Ibu berisik, hampir setiap hari. Aku capek mendengarnya. Saking capeknya, kadang-kadang aku membungkamnya kasar. Ujung-ujungnya, kami bertengkar. Dia merajuk, kepalaku pening.
Seperti suatu pagi, dia berisik dengan racauan panjang ketika aku sedang menyiapkan masakan sebelum berangkat ke kantor. Ibu meracau, seperti tidak bisa menahan diri untuk tidak mengomentari segala hal yang aku lakukan.
"Ikannya jangan terlalu lama dimasak! Bisa hancur nanti. Tidak enak dilihat!"

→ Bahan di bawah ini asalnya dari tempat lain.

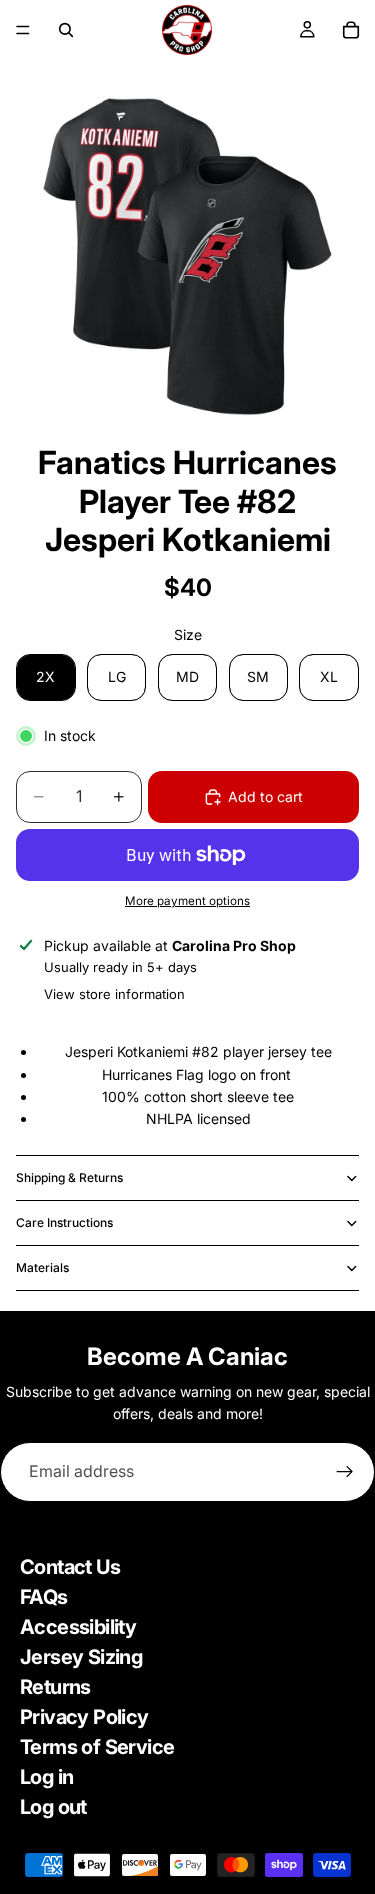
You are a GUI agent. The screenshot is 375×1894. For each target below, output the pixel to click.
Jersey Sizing (81, 1657)
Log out (53, 1807)
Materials (42, 1267)
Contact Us (70, 1567)
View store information (114, 994)
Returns (55, 1687)
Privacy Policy (84, 1717)
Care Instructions (64, 1222)
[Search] (66, 30)
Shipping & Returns (69, 1177)
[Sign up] (345, 1472)
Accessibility (78, 1627)
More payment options (187, 901)
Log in (46, 1777)
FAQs (44, 1597)
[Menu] (23, 30)
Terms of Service (97, 1747)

Begitulah seperti biasa, dia mulai membuatku tidak nyaman.
"Jangan lupa ketumbarnya dimasukkan! Biar gurih. Terus, itu jahenya, jangan ambil yang baru. Potong saja jahe yang sebelumnya. Ya ... taruh sebagian di atas ikan pepesnya, sebagian lagi di dalam kuah. Nah, seperti itu."

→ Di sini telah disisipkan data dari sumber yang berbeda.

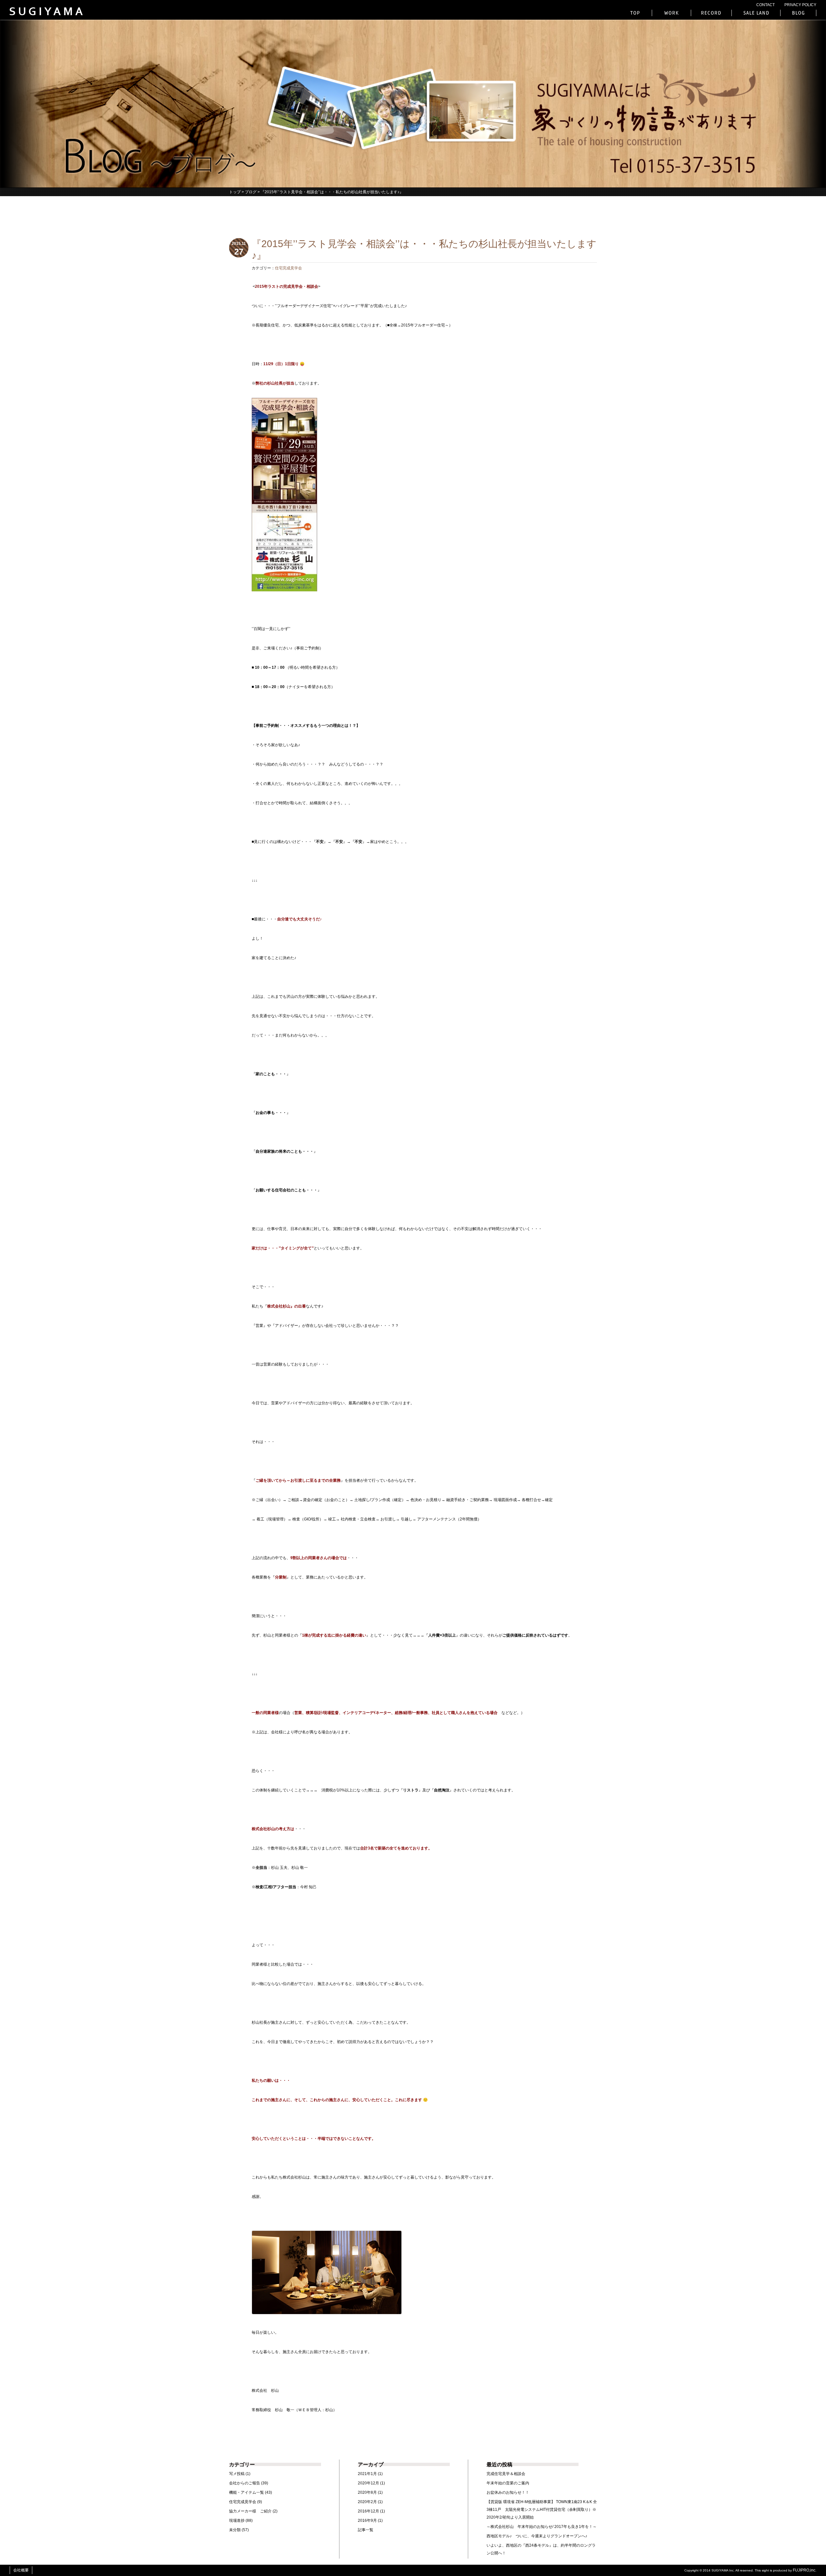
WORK (671, 13)
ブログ (251, 192)
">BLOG (798, 13)
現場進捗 (237, 2520)
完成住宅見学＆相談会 (506, 2473)
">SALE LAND (756, 13)
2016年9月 (367, 2520)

Aku diam sejenak, mengambil napas, lalu melepaskannya dengan sekali embusan keras.
"Ingat, gulanya sedikit saja! Aku tidak suka masakan yang terlalu manis. Kau juga jangan sering-sering makan manis. Bisa kena diabetes nanti. Masih muda, kok, sakit. Biar aku saja yang sakit. Sudah tua. Wajarlah."

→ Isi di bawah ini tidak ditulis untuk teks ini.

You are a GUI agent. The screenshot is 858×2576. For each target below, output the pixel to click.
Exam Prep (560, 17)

Dahiku berkeringat, entah karena terkena uap panas dari masakan di atas kompor atau karena ceracauan Ibu---atau karena keduanya. Aku mengelapnya dengan ujung lengan bajuku.
"Apinya kecilkan sedikit. Itu ... itu, jangan seperti itu. Aduh!"
Lama-lama aku terpancing kesal dan serba salah dengan segala ocehannya.